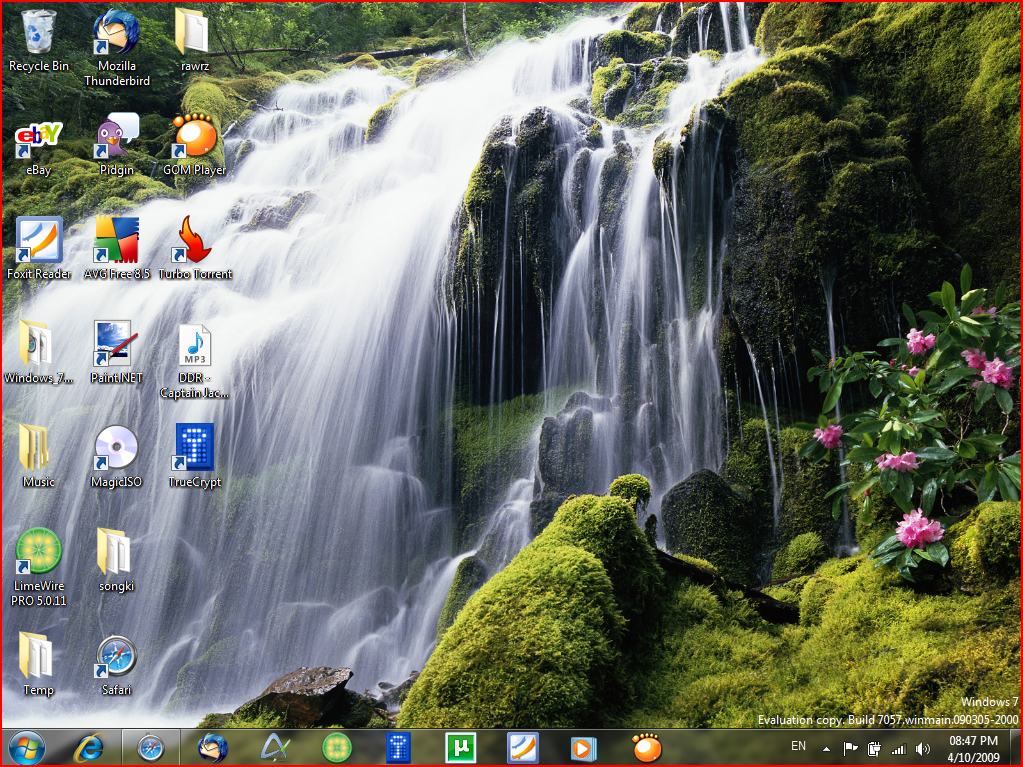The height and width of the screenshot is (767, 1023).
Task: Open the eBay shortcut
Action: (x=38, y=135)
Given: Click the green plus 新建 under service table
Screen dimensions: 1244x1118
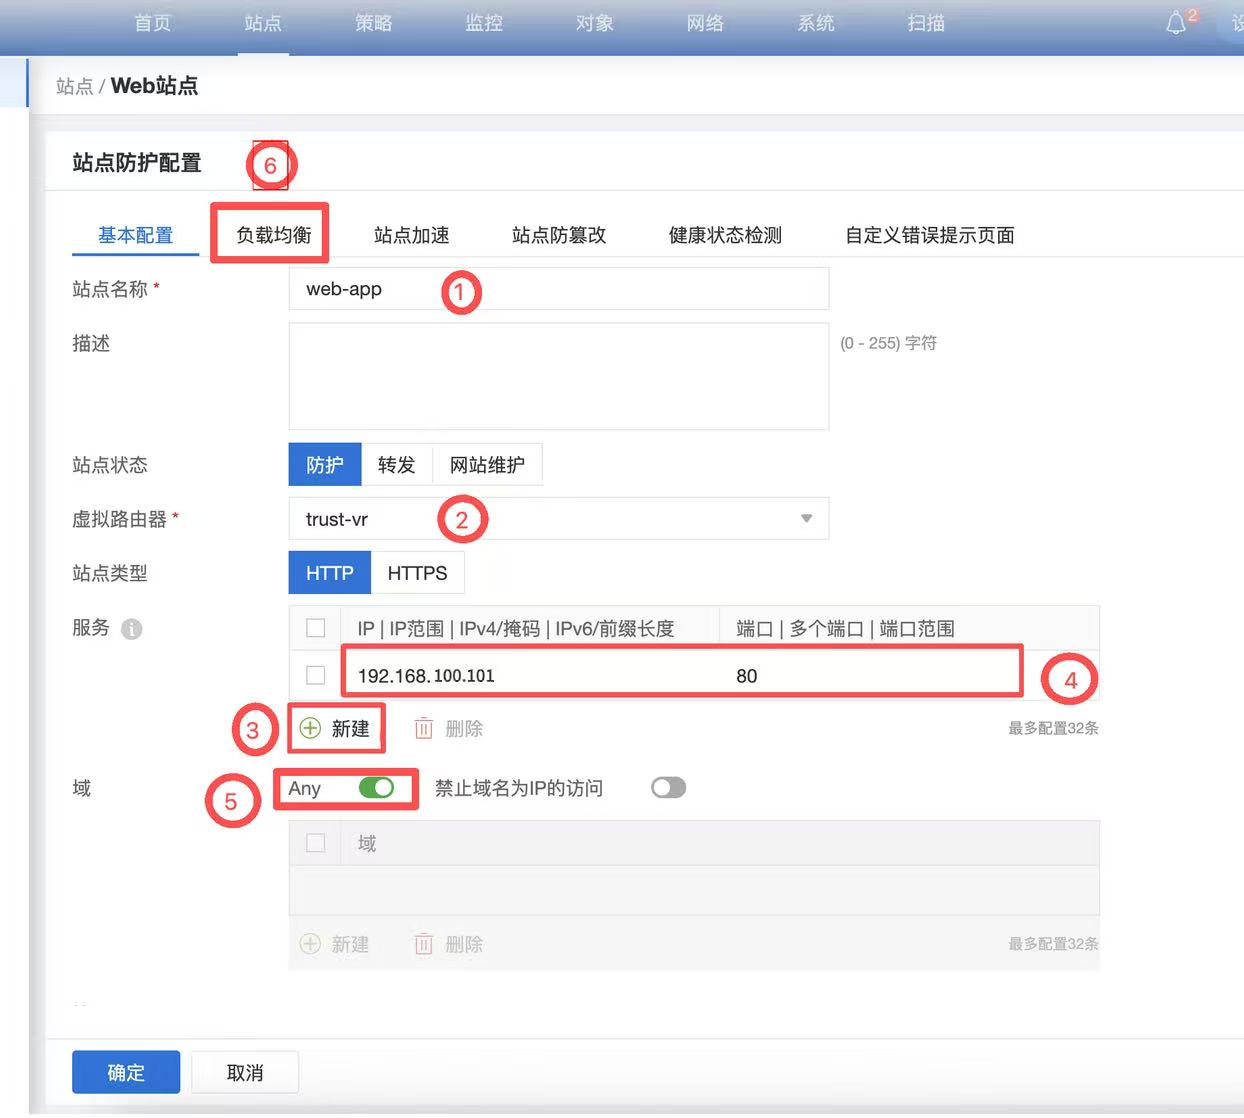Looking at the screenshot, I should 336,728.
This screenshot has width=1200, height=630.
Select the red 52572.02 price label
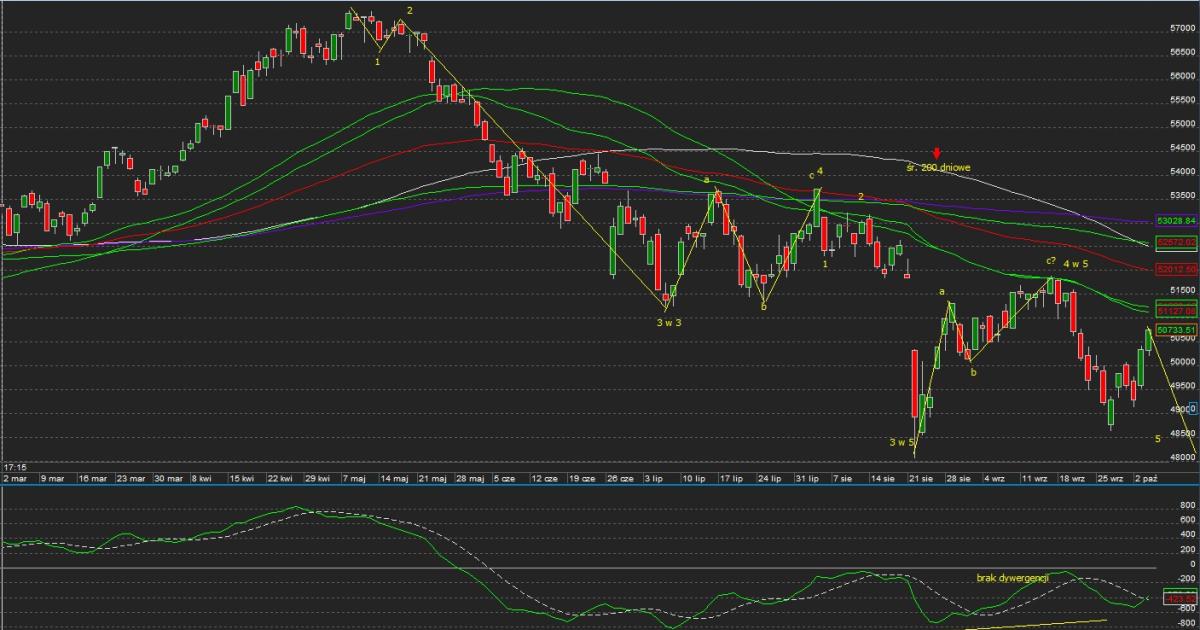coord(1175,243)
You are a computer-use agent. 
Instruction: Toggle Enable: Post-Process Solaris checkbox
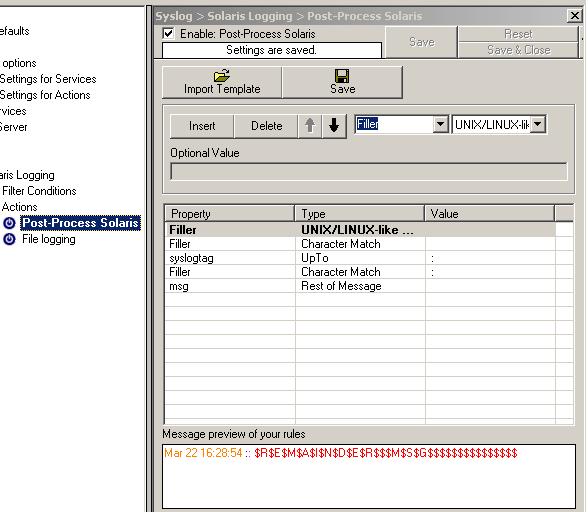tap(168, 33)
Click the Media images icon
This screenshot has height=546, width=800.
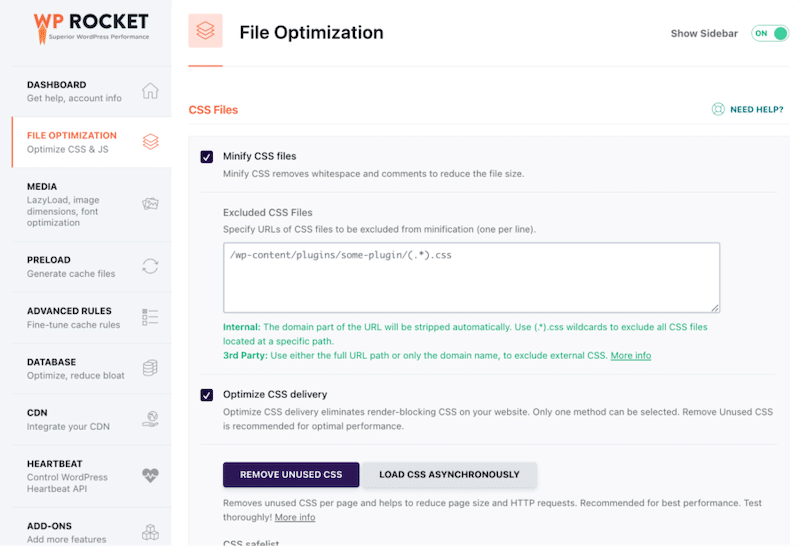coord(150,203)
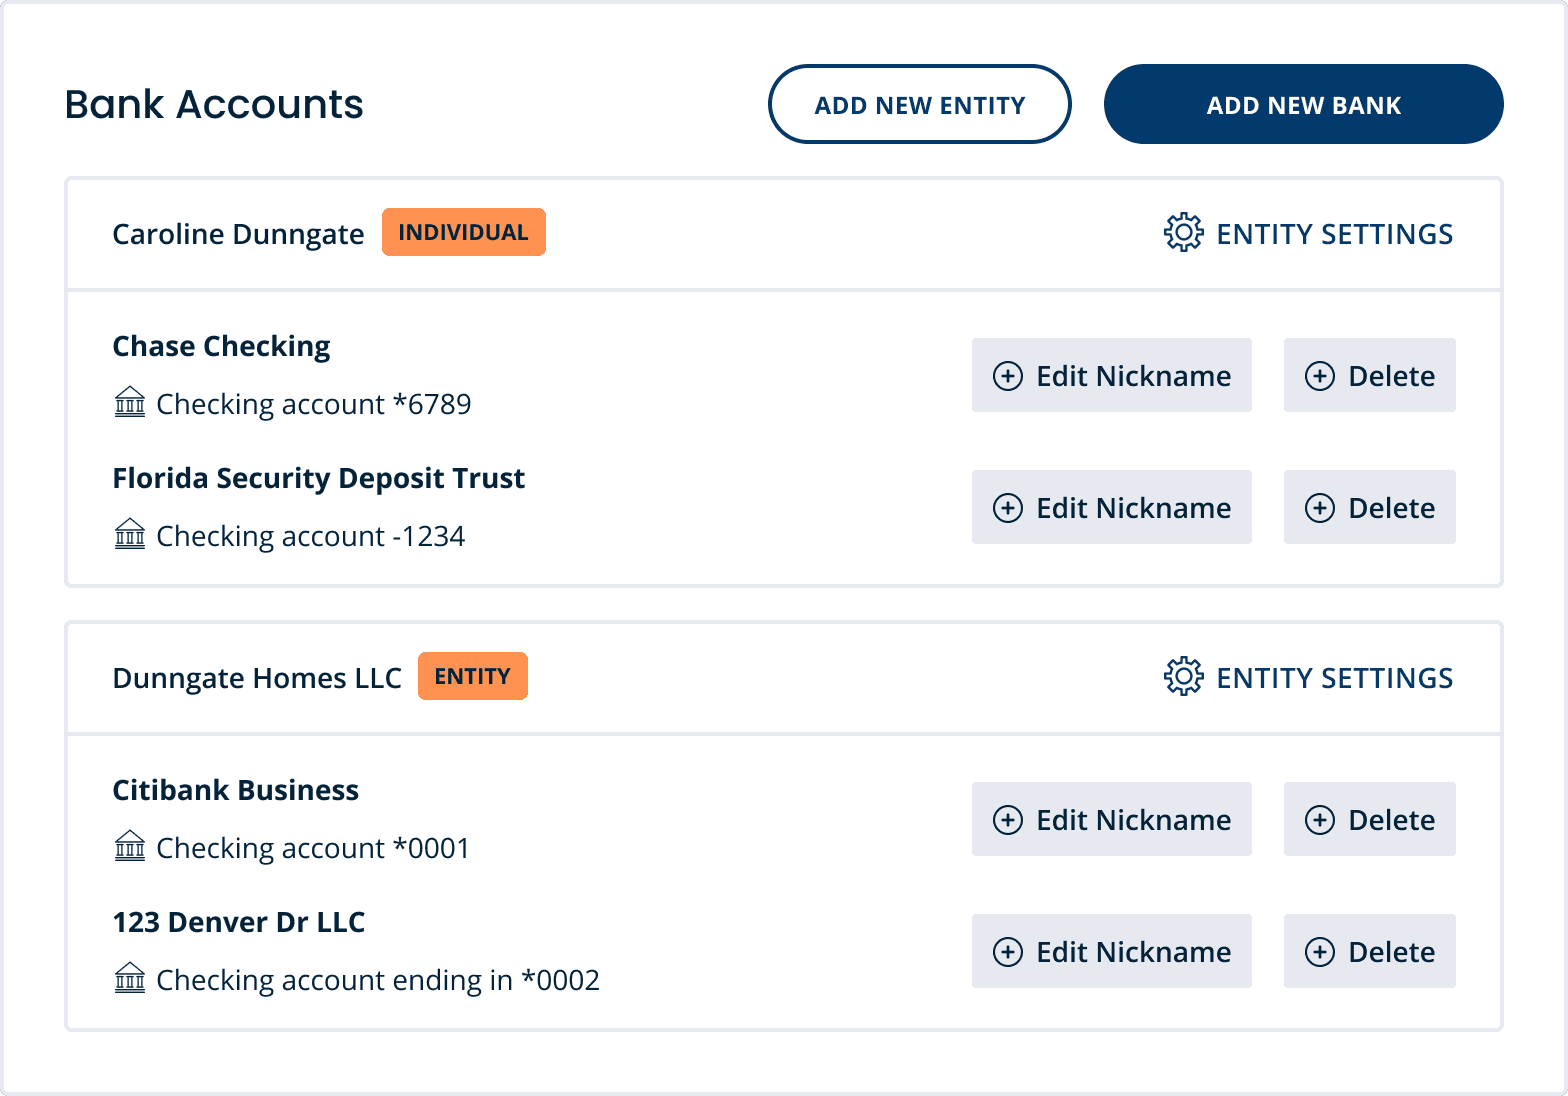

## [Work order]
In the listing above, find the line containing "Screen dimensions: 1244x1118" and the line containing "You are a computer-use agent."; print those lines and every line between them exactly, leaving out pictures.

## [Answer for this exercise]
Screen dimensions: 1244x1118
Looking at the screenshot, I should 336,728.
This screenshot has width=1200, height=630.
Select the red 52572.02 price label
coord(1175,243)
You are a computer-use agent. 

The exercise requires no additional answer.